## TASK DIRECTIONS:
Could you reproduce every record below exactly as written?

## AVAILABLE DATA:
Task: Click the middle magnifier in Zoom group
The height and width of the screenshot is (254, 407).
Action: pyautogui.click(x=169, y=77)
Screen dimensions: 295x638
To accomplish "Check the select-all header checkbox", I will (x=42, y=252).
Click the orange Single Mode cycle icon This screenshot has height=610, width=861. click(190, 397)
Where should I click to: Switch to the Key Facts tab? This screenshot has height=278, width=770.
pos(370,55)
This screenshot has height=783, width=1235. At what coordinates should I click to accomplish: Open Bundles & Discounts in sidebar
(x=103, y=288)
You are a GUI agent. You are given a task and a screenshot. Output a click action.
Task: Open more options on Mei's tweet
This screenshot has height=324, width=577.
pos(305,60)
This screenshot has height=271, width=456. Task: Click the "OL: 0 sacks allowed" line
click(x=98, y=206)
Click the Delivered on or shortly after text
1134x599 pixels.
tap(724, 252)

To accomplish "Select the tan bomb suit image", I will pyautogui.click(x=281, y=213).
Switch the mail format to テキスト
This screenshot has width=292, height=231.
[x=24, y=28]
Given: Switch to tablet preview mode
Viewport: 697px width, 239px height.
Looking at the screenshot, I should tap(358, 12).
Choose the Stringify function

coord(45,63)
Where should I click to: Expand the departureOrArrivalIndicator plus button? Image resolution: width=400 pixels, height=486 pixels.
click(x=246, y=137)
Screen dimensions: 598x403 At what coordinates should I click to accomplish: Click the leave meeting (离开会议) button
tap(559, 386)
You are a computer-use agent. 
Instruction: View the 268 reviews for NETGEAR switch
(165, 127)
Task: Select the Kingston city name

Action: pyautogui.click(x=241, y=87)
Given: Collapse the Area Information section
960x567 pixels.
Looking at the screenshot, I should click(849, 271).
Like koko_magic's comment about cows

## ANSWER FOR THIS EXERCISE:
Task: Click the middle magnifier in Zoom group
The height and width of the screenshot is (254, 407).
Action: pyautogui.click(x=169, y=77)
Screen dimensions: 295x638
To accomplish "Check the select-all header checkbox", I will (x=42, y=252).
Click the orange Single Mode cycle icon This screenshot has height=610, width=861. click(190, 397)
Where should I click to: Switch to the Key Facts tab? This screenshot has height=278, width=770.
pos(370,55)
This screenshot has height=783, width=1235. At what coordinates should I click to accomplish: Open Bundles & Discounts in sidebar
(x=103, y=288)
You are a GUI agent. You are given a task and a screenshot. Output a click action.
Task: Open more options on Mei's tweet
This screenshot has height=324, width=577.
pos(305,60)
This screenshot has height=271, width=456. Task: Click the "OL: 0 sacks allowed" line
click(x=98, y=206)
Click the Delivered on or shortly after text
1134x599 pixels.
tap(724, 252)

To accomplish "Select the tan bomb suit image", I will pyautogui.click(x=281, y=213).
Switch the mail format to テキスト
This screenshot has width=292, height=231.
[x=24, y=28]
Given: Switch to tablet preview mode
Viewport: 697px width, 239px height.
Looking at the screenshot, I should tap(358, 12).
Choose the Stringify function

coord(45,63)
Where should I click to: Expand the departureOrArrivalIndicator plus button? Image resolution: width=400 pixels, height=486 pixels.
click(x=246, y=137)
Screen dimensions: 598x403 At what coordinates should I click to accomplish: Click the leave meeting (离开会议) button
tap(559, 386)
You are a computer-use agent. 
Instruction: View the 268 reviews for NETGEAR switch
(165, 127)
Task: Select the Kingston city name

Action: pyautogui.click(x=241, y=87)
Given: Collapse the Area Information section
960x567 pixels.
Looking at the screenshot, I should click(849, 271).
Like koko_magic's comment about cows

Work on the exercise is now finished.